気候変動サミット開幕へ 目標引き上げなど議論

 【ワシントン=塩原永久】バイデン米大統領が主催する気候変動に関するオンライン首脳会合(気候変動サミット)が、米東部時間22日午前(日本時間同日夜)から開かれる。日米欧中など温室効果ガスの主要排出国が勢ぞろいし、一部の首脳が、排出削減目標の引き上げを表明する見通しだ。温暖化対策は各国の産業競争力を左右するため、首脳会合を機に、米中などによる国家間の主導権争いが激化するとみられる。

 米政府によると、招待した40カ国・地域全ての首脳が参加する予定。会期は23日まで。外交や安全保障で米国と対立する中国の習近平国家主席や、ロシアのプーチン大統領も初日に演説する。

 バイデン氏は、気候変動対策の国際枠組み「パリ協定」に復帰し、世界の取り組みを主導したい考えだ。米政権高官は20日、記者団に「米国は戻ってきた。米国と世界の対策を加速させたい」と語った。

 米外交問題評議会(CFR)によると、これまで各国・地域が表明した温室効果ガスの国別削減目標(NDC)だけでは、早ければ2030年にも産業革命前からの気温上昇が1・5度に達する。パリ協定が目指す「1・5度に抑える」目標達成は困難となるため、米政府はサミット参加国に対し、NDCの引き上げを表明するよう促してきた。
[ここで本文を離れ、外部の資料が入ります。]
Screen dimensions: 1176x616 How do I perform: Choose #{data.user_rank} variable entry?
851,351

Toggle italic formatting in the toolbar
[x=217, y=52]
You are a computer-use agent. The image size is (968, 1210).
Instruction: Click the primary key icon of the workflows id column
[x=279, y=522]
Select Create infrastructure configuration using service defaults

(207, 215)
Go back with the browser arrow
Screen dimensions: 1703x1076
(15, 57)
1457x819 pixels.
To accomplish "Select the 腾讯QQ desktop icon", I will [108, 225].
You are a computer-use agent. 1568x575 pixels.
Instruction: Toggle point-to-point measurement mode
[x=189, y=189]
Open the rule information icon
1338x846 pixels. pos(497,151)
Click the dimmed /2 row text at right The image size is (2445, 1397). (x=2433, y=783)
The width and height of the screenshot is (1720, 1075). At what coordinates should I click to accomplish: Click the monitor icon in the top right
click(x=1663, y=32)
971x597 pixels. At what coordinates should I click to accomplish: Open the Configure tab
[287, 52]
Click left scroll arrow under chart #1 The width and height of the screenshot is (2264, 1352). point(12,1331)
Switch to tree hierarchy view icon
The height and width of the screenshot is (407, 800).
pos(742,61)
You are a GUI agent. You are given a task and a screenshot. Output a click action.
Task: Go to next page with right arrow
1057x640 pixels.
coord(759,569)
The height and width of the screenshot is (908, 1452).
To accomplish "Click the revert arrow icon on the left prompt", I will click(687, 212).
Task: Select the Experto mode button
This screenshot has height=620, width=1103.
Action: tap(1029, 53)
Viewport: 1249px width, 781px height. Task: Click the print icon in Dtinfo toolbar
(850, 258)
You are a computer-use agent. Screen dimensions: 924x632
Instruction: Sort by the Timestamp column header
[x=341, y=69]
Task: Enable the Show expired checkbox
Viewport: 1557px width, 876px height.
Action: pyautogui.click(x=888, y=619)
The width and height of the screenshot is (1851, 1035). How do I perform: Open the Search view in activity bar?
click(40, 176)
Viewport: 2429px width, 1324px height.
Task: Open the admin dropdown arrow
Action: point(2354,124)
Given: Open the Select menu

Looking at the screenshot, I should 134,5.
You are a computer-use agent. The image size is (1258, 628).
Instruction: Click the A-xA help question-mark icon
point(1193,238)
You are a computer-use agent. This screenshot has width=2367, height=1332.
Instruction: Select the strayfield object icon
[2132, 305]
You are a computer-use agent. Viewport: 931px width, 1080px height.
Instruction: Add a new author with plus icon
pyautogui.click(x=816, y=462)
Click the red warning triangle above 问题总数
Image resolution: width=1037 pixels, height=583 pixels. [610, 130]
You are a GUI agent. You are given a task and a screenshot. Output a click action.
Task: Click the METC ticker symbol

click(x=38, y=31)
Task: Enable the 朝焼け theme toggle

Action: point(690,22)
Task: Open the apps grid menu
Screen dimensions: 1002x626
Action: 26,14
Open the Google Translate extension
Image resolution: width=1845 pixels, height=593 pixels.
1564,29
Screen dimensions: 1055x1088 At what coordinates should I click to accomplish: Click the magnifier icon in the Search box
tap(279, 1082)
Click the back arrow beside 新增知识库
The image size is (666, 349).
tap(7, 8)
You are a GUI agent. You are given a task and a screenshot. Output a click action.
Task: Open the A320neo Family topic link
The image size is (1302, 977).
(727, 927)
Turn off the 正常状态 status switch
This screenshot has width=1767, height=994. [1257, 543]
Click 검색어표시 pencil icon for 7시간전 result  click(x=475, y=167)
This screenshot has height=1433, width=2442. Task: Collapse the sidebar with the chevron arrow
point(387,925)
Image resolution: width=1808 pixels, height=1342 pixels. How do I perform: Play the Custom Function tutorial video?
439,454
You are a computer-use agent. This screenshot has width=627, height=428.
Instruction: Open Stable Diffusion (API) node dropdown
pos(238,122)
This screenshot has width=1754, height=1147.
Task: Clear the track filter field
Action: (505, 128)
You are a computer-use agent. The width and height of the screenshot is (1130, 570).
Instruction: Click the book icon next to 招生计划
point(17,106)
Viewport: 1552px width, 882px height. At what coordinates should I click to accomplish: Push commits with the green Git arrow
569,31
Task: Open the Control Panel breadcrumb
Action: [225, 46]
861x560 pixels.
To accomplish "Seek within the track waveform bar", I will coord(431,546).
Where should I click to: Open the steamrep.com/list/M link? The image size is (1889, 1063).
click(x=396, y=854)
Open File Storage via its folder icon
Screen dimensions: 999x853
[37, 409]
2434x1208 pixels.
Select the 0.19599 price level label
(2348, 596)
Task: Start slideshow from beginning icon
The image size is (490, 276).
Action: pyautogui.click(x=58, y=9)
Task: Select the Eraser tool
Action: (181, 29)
 11月に英グラスゴーで開かれる気候変動枠組み条約第26回締約国会議(COP26)をにらんで、今回の会合参加国を軸に、環境分野の国際的な協議が本格化すると見込まれる。

 サミットには、グテレス国連事務総長など国際機関のトップも登壇。23日は、マイクロソフト創業者のビル・ゲイツ氏らの企業関係者が主に演説し、温暖化対策を経済成長につなげるための方策などを議論する。